In my recent article with Religions (see Kessareas 2022), I have shown how different interpretations and evaluations of the main category of person support opposing visions of the place and role of the Orthodox Church in Greek society and in the modern world in general. In a quasi-Weberian ideal, the dominant ecclesiastical groups, and certainly those who confuse religious and national identity, highly value the charismatic figures of the “neo-moths” (ie Ottomans executed for their faith) and “ethno-martyrs”. ” (that is, martyrs for the nation), promoting them as examples of sacrifice for faith and homeland, which are perceived as an organic unity. It goes without saying that the supporters of what Karpov, Lisovskaja and Barry (2012) call “ethnodoxy” understand the Church as the “treasure of the nation” and for this reason support its privileged position both in the state and in society.
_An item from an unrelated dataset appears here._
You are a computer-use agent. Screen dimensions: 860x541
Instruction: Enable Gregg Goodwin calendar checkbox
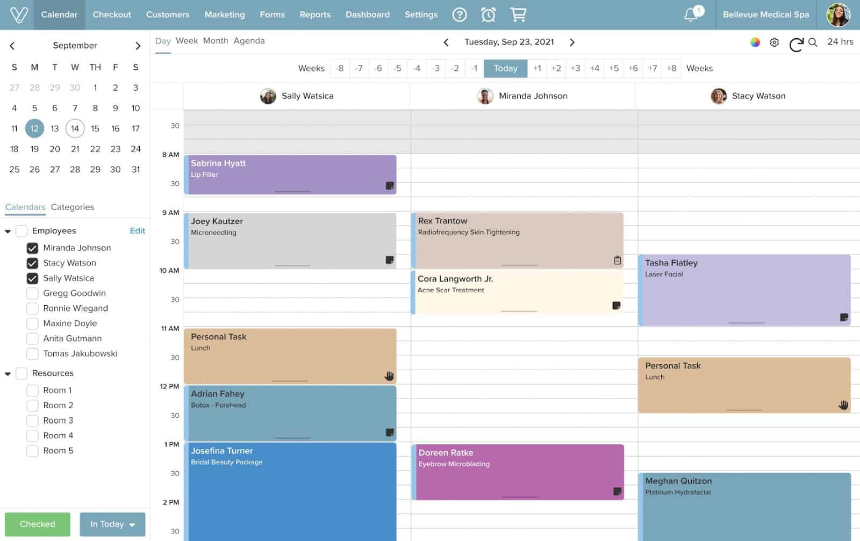(x=32, y=293)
In contrast, religious and secular figures, mostly of the younger generation who have studied abroad and support the main principles of modern Western society (eg pluralism, institutional differentiation), shift the emphasis away from the charismatic qualities of the saint and national hero. ordinary people, especially those in need (eg refugees, immigrants). For this purpose, they use the (post)modernist concept of the “other”, which they associate with the traditional religious value of the neighbor. It should not be surprising that these actors want to weaken the national orientation of the Church, transferring it to the space of civil society. Taking the epistemological position of critical reflection on the past, they loudly condemn idealized perceptions of Byzantium, nationalism and ethnocentrism.
Although representatives of both currents share a basic theological (Trinitarian) understanding of deity and humans as persons, namely as relational entities rather than as persons, they nevertheless choose to emphasize the charismatic or ordinary aspects of this category in their public discourses. of the human person. In this way, they create and promote different conceptual images (“Ethnomartyr”, “Other”), which in turn create contrasting orientations towards the modern world, for example, an open attitude towards the latter or a call to return to traditional values. Although further sociological research is needed, it seems reasonable to assume that those who share the same ideological preferences and share a common social background with the creators of the above discourses are the main recipients of them.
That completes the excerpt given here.